The game started on a very even footing, and when Exeter spent 10 minutes camped inside the Christ Church 22, some of the men in white may have feared a repeat of last year's comprehensive Exeter victory. However a huge clearing kick from fly-half Ashley Gillard, followed by a lineout steal from in-form lock Matt Podger begun a second quarter which Christ Church dominated comprehensively. They scored three tries, all of them converted by Gillard's ever-reliable boot. The stand out gem of these scores was a fantastic individual effort by Jamie Holdoway, running hard from full-back and leaving tacklers in his wake to touch down under the posts.

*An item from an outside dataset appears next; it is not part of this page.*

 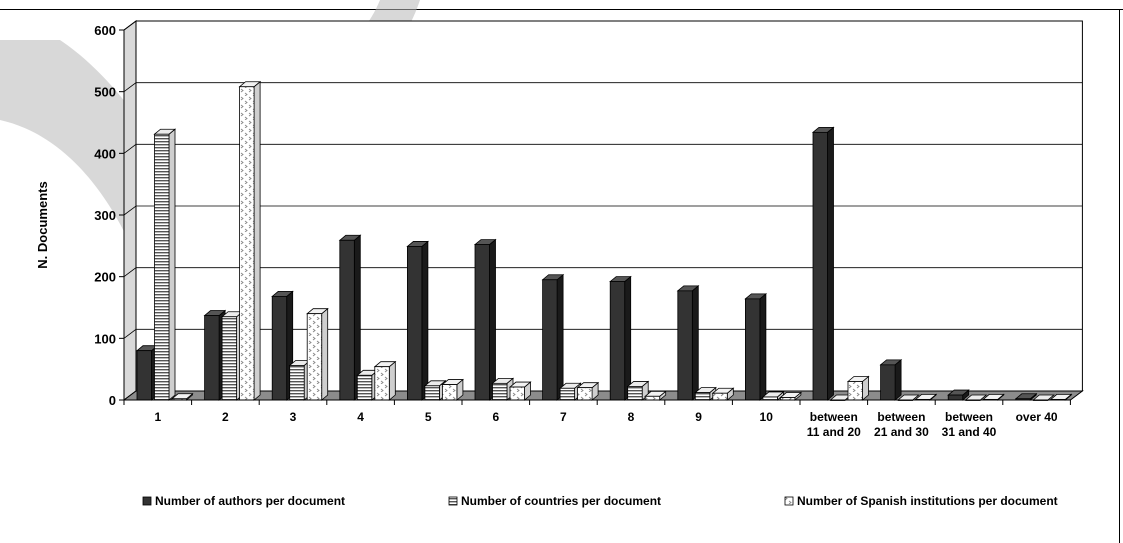 I want to click on legend-label: Number of authors per document, so click(x=250, y=501).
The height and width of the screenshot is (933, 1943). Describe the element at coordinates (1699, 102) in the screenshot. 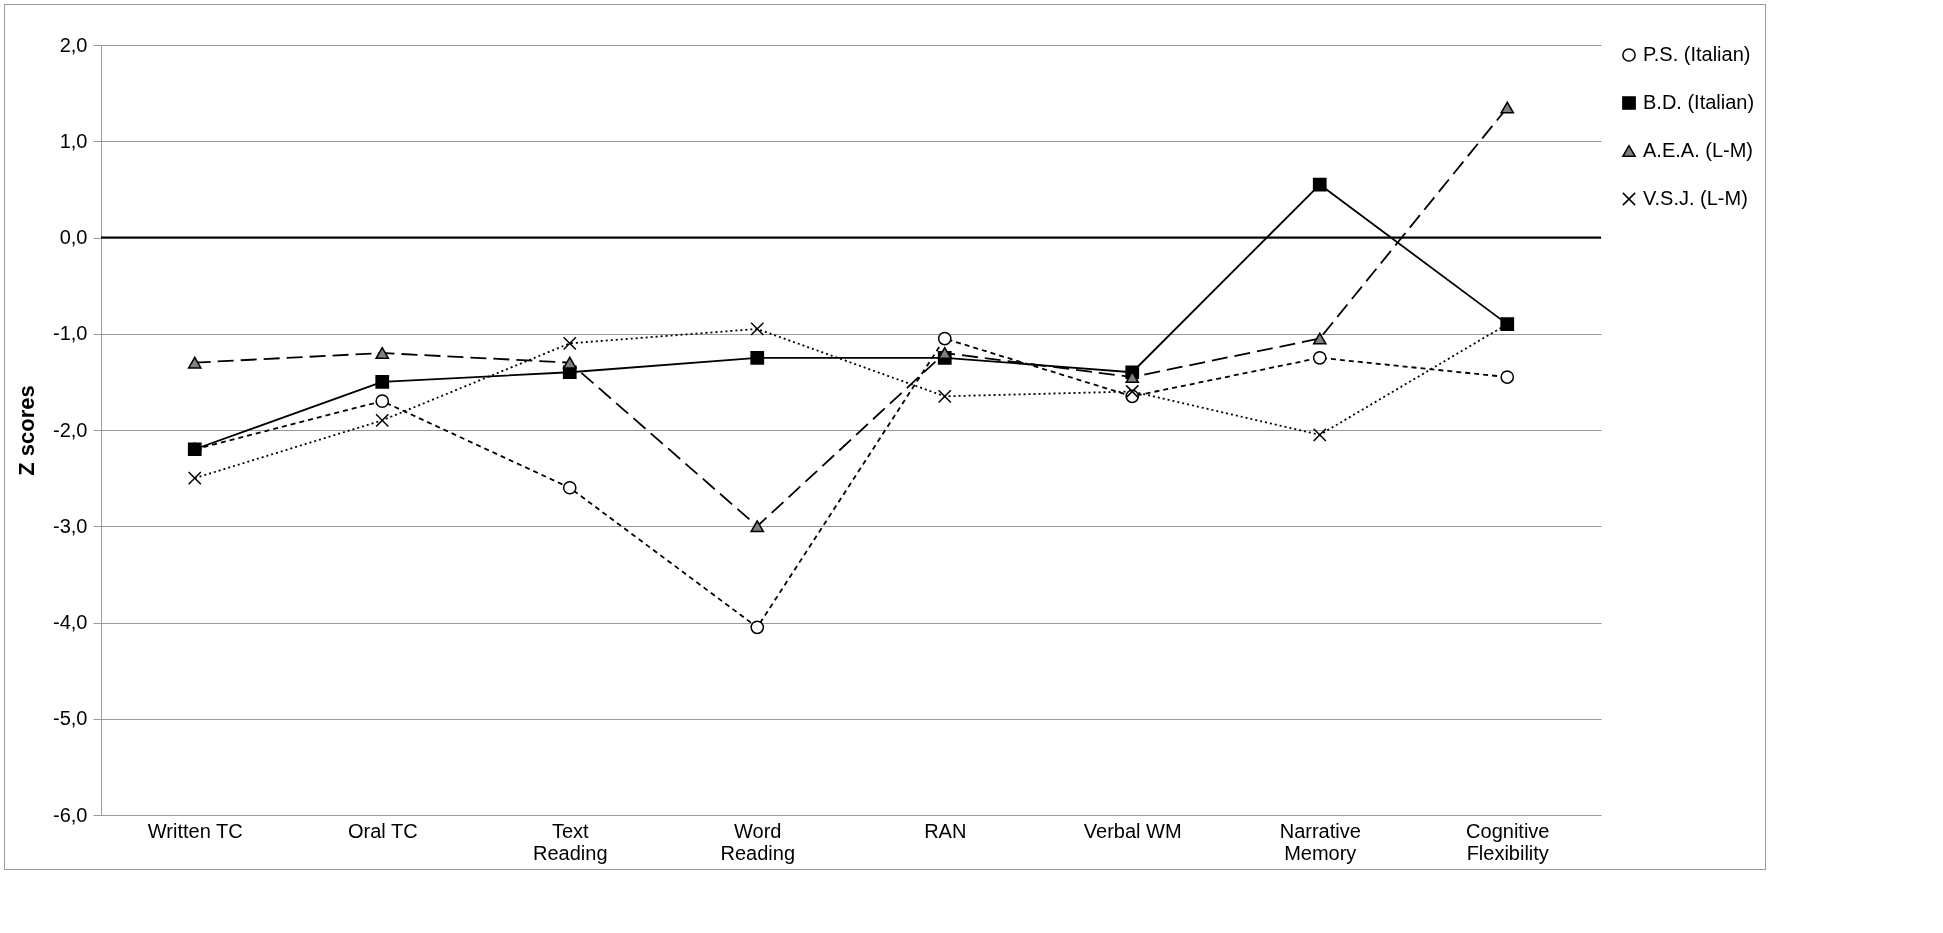

I see `legend-label: B.D. (Italian)` at that location.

With the score 21-0 at half time, the House players appeared confident of being able to seal victory, even with a player lost to the sin-bin. This confidence seemed well placed as they scored the first try of the second half to stretch their lead. However Exeter were not yet dead and buried, and they came back into the game with two tries, including a classy run down the blind side by scrum half Quentin Macfarlane. With both of these tries converted, those watching could have been forgiven for thinking that the game was turning around. However Exeter let their concentration lapse and spilled the kick-off. From the resulting scrum, a crisply worked backs move saw debutant outside centre Andy Sprague cutting through the smallest of gaps, and although he was felled by an excellent covering tackle, he managed to offload in contact and see the ball touched down to effectively end the match as a contest.

Captain Christopher Perfect described Christ Church's first half performance as “…the best I've ever seen us play…” and felt that with this kind of solid forward platform combining well with the pace and skill of the backs, the House's chances were strong going into next weeks game against Trinity/LMH. However this Exeter team must try to recover from their performance today, and will need to improve if they are to maintain their place in this division.